Abstract Scope : It is assumed that vitamin D is absorbed by passive diffusion. However, since cholecalciferol (vitamin D 3 ) and cholesterol display similar structures, we hypothesized that common absorption pathways may exist. Methods and results : Cholecalciferol apical transport was first examined in human Caco‐2 and transfected Human embryonic kidney (HEK) cells. Cholecalciferol uptake was then valuated ex vivo and in vivo , using either wild‐type mice, mice overexpressing Scavenger Receptor class B type I (SR‐BI) at the intestinal level or mice treated or not with ezetimibe.
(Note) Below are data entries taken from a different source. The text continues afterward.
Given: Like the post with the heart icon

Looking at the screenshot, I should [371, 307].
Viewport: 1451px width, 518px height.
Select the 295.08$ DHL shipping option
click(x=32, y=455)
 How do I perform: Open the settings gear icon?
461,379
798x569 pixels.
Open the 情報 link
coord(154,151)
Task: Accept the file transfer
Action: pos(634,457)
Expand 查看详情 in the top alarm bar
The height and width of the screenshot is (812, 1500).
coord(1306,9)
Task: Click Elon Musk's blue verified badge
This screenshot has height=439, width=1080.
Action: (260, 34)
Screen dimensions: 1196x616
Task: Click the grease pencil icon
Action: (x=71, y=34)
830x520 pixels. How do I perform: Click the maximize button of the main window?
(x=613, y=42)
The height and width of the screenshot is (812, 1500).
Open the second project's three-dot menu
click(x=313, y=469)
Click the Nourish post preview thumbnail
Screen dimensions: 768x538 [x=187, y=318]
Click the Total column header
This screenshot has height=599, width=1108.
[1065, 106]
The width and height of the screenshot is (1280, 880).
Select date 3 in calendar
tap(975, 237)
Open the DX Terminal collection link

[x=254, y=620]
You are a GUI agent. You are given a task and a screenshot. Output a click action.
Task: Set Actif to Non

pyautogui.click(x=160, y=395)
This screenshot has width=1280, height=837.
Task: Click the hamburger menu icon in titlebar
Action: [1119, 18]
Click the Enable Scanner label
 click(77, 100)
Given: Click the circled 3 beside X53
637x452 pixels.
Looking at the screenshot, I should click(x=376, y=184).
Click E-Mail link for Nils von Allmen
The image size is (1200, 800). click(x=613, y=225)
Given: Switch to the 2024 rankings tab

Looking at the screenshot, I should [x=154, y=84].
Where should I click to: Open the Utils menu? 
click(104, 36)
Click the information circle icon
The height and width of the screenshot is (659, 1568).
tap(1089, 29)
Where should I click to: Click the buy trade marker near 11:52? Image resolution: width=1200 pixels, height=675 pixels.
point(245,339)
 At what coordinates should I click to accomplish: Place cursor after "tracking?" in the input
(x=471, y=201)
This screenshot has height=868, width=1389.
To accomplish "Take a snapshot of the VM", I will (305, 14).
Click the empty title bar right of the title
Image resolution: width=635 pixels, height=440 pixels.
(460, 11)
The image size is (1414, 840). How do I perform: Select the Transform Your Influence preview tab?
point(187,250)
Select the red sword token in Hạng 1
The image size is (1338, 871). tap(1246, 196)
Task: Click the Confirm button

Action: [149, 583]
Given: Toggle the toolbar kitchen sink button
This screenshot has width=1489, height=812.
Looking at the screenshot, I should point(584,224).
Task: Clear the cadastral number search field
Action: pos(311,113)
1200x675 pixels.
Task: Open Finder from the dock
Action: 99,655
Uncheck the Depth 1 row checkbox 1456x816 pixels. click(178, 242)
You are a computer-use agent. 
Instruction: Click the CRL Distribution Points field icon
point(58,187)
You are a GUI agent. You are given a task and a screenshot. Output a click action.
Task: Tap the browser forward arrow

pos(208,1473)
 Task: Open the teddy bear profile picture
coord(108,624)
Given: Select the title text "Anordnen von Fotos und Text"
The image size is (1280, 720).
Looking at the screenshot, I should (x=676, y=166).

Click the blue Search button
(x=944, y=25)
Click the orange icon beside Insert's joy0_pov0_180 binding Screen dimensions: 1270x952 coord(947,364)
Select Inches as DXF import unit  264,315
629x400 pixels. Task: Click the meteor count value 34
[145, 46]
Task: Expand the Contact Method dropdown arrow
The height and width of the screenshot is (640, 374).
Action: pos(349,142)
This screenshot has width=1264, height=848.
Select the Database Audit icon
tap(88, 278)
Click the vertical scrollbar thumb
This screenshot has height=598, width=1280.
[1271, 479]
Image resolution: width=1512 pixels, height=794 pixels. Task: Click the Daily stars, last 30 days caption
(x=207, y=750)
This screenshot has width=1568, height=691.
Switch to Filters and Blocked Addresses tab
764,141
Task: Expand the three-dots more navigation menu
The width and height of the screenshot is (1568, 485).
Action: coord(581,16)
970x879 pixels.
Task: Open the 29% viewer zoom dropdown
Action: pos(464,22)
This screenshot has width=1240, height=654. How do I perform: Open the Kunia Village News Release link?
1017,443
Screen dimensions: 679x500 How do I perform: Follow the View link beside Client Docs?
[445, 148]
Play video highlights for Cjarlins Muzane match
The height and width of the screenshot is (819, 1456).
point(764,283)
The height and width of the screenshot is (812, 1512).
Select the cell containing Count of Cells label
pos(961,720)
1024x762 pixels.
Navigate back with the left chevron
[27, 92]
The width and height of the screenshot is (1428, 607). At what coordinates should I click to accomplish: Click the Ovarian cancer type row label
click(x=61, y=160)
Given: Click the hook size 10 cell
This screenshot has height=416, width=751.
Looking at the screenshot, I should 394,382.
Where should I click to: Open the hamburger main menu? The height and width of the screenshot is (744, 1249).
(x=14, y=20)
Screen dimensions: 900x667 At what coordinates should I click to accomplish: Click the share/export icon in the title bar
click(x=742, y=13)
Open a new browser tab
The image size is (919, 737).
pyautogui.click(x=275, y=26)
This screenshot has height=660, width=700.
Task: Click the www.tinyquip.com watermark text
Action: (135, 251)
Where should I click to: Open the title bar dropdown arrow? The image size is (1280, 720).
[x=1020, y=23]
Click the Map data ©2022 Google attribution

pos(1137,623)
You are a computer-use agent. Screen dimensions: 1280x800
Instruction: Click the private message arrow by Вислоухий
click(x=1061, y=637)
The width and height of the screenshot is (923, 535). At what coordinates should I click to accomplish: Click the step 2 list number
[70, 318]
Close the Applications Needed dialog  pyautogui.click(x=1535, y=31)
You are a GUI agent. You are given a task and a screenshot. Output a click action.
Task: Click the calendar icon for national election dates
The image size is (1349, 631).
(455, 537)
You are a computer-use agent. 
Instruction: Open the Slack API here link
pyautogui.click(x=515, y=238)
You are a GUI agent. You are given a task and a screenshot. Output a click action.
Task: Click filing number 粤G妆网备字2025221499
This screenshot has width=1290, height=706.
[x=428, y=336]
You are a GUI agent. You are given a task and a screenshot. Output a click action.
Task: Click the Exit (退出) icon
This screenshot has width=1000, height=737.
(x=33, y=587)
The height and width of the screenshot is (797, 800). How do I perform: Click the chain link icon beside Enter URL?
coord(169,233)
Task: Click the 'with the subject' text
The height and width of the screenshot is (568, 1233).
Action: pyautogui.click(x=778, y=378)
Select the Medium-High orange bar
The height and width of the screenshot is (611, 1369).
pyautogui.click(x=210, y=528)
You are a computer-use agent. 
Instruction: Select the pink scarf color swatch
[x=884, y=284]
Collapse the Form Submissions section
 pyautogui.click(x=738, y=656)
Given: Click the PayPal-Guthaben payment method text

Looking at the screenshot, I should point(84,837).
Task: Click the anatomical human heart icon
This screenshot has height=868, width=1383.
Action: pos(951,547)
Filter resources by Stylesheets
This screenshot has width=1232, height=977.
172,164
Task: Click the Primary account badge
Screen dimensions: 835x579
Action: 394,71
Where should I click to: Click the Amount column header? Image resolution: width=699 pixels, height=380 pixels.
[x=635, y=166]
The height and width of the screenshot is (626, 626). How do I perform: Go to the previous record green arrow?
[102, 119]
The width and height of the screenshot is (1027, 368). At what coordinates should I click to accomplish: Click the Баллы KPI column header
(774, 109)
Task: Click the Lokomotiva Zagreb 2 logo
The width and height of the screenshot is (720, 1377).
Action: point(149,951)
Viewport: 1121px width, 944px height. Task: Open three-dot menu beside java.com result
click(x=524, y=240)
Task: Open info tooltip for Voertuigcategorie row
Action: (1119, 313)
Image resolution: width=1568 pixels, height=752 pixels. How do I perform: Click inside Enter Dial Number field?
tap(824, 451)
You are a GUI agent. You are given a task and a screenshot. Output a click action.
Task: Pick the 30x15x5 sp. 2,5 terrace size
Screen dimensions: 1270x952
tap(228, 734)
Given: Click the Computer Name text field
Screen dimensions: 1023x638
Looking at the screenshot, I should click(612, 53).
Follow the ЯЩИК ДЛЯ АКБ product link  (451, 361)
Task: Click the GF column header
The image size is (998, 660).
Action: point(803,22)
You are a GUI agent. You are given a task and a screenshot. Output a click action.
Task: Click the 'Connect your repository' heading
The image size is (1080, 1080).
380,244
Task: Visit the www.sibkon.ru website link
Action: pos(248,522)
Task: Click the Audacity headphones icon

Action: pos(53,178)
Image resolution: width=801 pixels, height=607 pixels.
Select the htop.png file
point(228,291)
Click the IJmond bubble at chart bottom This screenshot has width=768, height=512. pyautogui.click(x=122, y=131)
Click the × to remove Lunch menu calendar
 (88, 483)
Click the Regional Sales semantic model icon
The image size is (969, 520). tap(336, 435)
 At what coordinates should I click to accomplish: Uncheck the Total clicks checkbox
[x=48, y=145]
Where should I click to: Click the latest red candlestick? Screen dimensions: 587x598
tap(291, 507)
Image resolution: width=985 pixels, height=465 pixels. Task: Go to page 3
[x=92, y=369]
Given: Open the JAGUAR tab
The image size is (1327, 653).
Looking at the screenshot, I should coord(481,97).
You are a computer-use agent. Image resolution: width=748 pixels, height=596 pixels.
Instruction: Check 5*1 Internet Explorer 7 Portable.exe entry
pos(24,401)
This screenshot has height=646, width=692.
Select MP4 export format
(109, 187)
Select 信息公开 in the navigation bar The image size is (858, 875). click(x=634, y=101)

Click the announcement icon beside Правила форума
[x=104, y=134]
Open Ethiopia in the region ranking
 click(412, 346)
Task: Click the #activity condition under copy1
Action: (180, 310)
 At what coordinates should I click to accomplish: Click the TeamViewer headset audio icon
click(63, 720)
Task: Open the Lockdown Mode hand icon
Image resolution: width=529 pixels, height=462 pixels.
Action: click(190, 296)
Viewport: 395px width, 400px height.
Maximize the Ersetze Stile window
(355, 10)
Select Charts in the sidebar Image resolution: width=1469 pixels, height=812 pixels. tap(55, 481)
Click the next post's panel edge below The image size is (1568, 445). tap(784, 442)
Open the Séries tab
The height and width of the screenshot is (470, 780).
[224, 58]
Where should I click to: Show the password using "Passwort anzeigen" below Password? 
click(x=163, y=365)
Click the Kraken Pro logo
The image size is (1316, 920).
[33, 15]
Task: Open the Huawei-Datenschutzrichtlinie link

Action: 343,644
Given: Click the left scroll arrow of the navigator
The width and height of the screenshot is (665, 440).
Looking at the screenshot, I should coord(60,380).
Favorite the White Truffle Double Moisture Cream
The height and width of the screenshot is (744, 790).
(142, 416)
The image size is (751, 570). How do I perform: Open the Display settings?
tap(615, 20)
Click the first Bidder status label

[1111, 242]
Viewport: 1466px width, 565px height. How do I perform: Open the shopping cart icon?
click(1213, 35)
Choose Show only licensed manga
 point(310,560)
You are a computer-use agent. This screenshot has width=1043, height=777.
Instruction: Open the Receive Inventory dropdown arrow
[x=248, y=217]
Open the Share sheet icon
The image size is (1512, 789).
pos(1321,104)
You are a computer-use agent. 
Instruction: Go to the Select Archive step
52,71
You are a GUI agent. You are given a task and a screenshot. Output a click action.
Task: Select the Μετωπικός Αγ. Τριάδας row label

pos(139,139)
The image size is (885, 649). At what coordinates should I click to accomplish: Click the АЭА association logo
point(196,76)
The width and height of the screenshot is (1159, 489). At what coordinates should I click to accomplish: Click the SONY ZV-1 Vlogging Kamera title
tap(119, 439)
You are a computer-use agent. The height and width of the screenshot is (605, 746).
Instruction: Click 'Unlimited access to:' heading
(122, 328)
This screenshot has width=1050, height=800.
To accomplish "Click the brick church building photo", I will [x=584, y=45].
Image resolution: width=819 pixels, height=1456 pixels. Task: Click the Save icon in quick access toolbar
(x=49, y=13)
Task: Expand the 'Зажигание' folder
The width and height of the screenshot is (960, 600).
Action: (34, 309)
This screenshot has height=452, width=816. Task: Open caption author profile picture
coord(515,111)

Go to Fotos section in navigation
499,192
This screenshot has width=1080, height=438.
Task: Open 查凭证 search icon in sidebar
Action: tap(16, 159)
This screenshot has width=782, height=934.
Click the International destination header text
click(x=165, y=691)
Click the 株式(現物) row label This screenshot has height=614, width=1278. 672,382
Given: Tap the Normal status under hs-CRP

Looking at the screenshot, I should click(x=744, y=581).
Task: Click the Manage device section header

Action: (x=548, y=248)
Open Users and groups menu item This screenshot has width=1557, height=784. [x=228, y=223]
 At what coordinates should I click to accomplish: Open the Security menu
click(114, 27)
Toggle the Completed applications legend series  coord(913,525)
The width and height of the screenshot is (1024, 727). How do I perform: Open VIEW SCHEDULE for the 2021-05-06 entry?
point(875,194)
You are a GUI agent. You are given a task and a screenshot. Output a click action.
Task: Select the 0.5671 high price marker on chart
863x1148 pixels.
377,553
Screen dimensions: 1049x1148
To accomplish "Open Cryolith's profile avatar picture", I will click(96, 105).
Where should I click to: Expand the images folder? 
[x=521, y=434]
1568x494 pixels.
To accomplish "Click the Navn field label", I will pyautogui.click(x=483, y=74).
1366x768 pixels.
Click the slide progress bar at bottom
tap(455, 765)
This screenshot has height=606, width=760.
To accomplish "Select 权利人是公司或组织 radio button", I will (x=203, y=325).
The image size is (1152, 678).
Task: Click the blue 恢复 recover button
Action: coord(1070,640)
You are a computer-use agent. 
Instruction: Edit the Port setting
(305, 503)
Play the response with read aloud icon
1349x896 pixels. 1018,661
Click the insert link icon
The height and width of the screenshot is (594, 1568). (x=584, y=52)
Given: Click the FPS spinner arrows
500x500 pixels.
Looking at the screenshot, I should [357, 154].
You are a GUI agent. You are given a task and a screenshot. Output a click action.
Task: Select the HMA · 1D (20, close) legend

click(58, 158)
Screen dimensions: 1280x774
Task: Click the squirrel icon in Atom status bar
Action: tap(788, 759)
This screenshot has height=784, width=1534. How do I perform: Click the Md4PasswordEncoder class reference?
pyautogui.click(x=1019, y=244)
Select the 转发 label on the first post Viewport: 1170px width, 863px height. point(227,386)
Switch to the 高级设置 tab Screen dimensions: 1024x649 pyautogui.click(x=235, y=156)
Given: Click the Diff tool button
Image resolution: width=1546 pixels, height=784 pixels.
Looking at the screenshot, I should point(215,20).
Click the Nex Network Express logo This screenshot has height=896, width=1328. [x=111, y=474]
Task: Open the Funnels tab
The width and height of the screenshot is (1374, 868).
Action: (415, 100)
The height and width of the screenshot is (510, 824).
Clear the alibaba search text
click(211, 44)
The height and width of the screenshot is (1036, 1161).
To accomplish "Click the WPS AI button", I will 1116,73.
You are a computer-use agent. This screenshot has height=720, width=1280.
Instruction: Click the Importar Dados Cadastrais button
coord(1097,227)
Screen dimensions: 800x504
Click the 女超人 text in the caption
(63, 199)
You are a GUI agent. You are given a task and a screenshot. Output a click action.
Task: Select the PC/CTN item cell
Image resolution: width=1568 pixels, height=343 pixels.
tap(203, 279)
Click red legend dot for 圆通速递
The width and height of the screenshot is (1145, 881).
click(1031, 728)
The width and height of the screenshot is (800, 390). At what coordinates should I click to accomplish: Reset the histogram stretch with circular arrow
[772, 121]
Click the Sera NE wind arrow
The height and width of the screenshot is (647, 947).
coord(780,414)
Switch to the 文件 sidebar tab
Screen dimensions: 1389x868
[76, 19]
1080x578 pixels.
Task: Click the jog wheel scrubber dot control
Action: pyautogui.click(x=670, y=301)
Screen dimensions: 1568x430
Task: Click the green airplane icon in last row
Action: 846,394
Cholecalciferol uptake was concentration‐, temperature‐ and direction‐dependent, and was significantly impaired by a co‐incubation with cholesterol or tocopherol in Caco‐2 cells. Moreover Block Lipid Transport‐1 (SR‐BI inhibitor) and ezetimibe glucuronide (Niemann‐Pick C1 Like 1 inhibitor) significantly decreased cholecalciferol transport. Transfection of HEK cells with SR‐BI, Cluster Determinant 36 and Niemann‐Pick C1 Like 1 significantly enhanced vitamin D uptake, which was significantly decreased by the addition of Block Lipid Transport‐1, sulfo‐ N ‐succinimidyl oleate (Cluster Determinant 36 inhibitor) or ezetimibe glucuronide, respectively. Similar results were obtained in mouse intestinal explants. In vivo , cholecalciferol uptake in proximal intestinal fragments was 60% higher in mice overexpressing SR‐BI than in wild‐type mice ( p <0.05), while ezetimibe effect remained non‐significant. Conclusion: These data show for the first time that vitamin D intestinal absorption is not passive only but involves, at least partly, some cholesterol transporters.